▸ Exercise prompt
Reproduce each of the records below word for word, but leave out the pictures.

▸ Information shown

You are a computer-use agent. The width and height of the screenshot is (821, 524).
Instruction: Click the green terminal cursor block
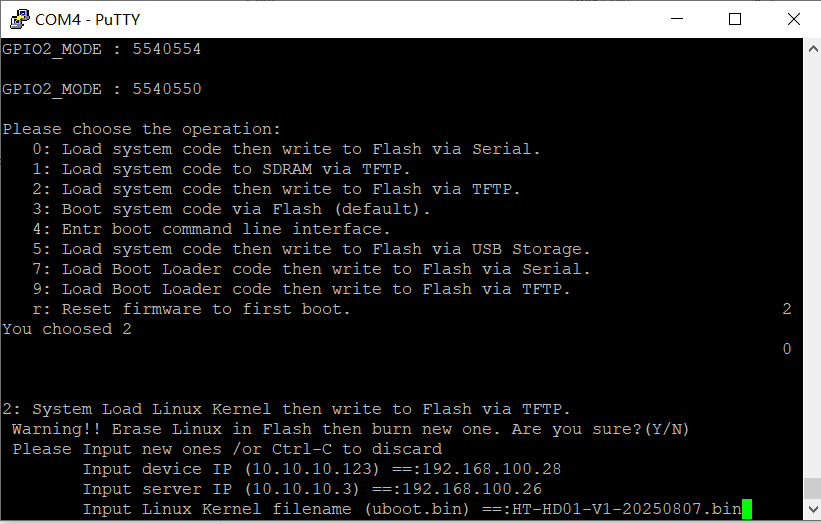tap(747, 510)
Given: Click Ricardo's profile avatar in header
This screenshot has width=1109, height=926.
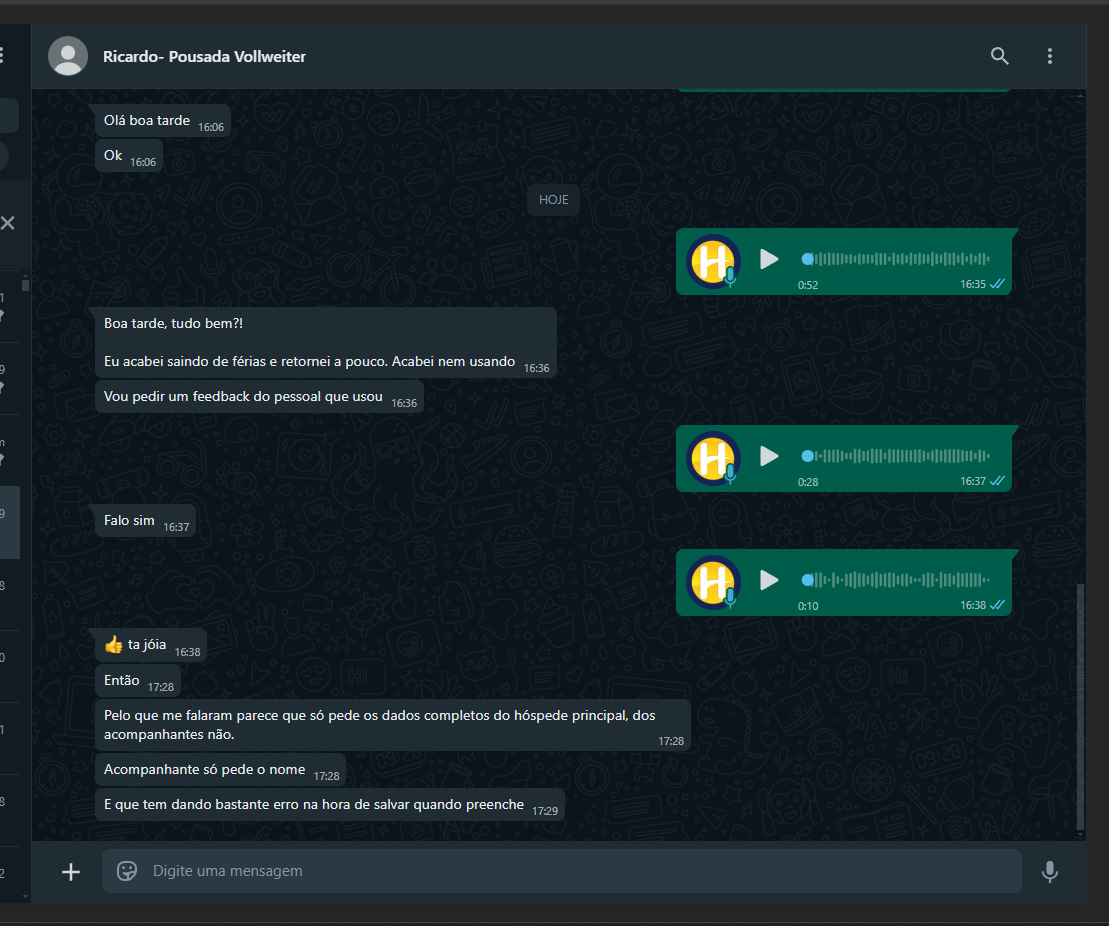Looking at the screenshot, I should point(68,56).
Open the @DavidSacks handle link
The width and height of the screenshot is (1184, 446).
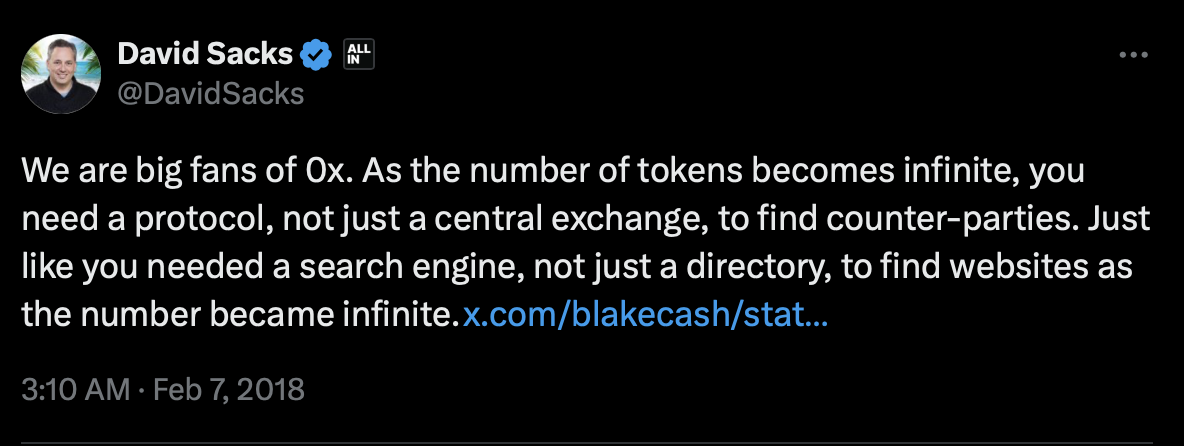point(210,94)
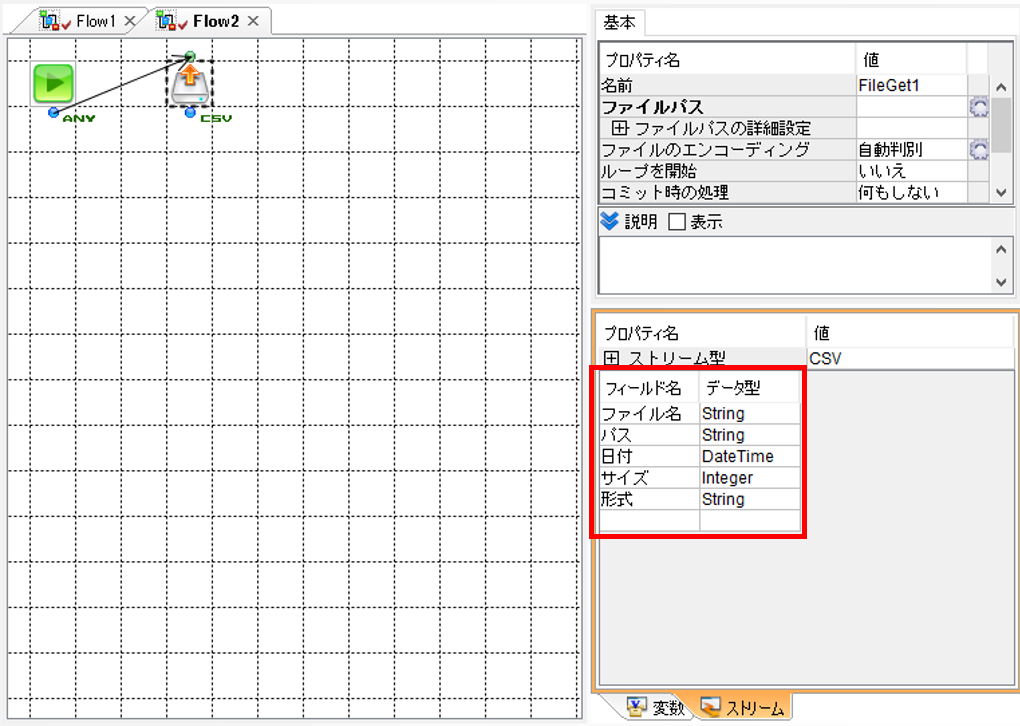Close the Flow2 tab
The height and width of the screenshot is (726, 1020).
(x=253, y=21)
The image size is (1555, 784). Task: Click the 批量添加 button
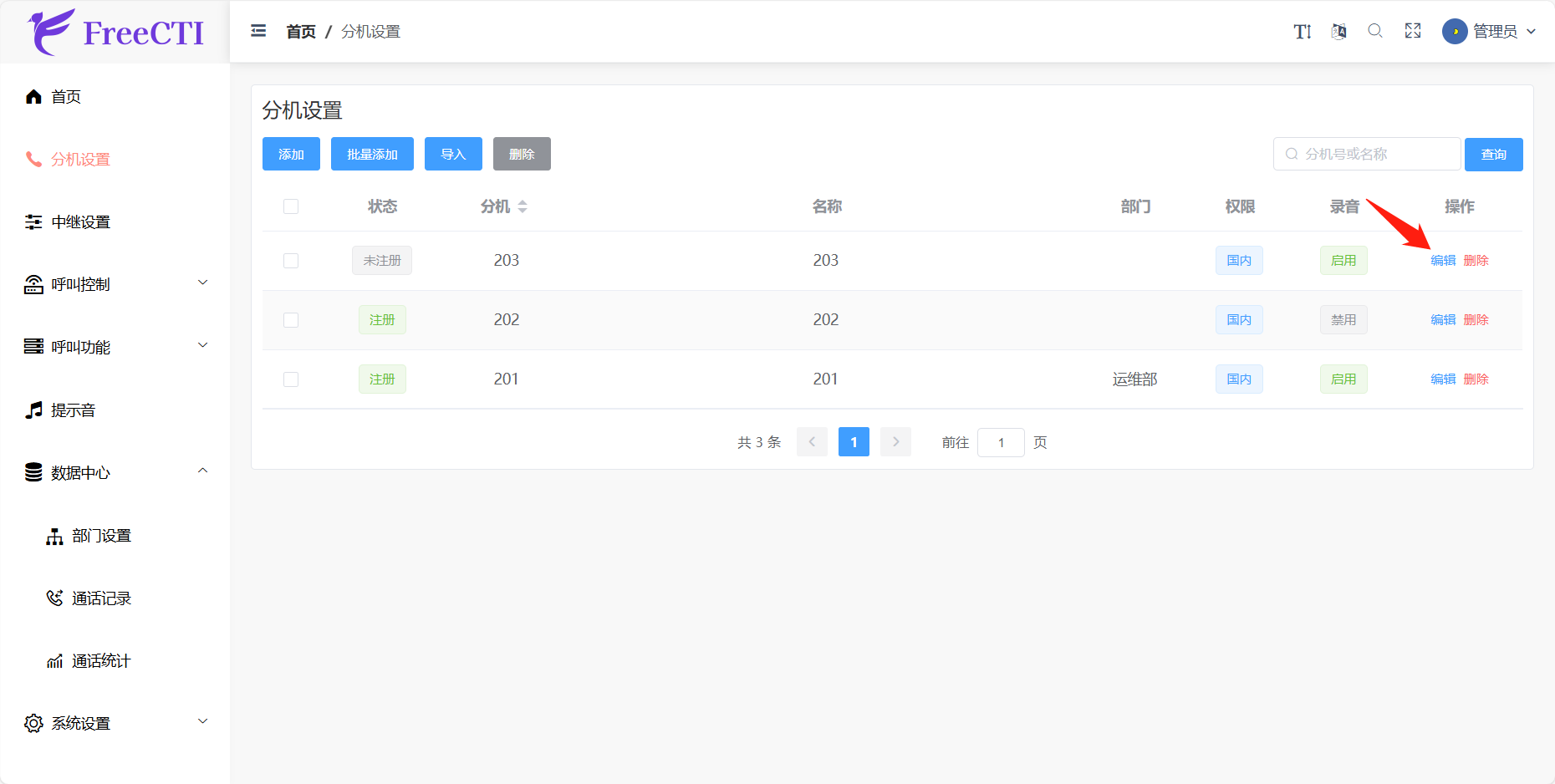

▸ Finished exercise
You are a computer-use agent. The width and height of the screenshot is (821, 524).
Instruction: Click the green terminal cursor block
tap(747, 510)
Given: Click Ricardo's profile avatar in header
This screenshot has width=1109, height=926.
Looking at the screenshot, I should point(68,56).
Open the @DavidSacks handle link
The width and height of the screenshot is (1184, 446).
point(210,94)
Close the Flow2 tab
The height and width of the screenshot is (726, 1020).
(x=253, y=21)
The image size is (1555, 784). Task: Click the 批量添加 button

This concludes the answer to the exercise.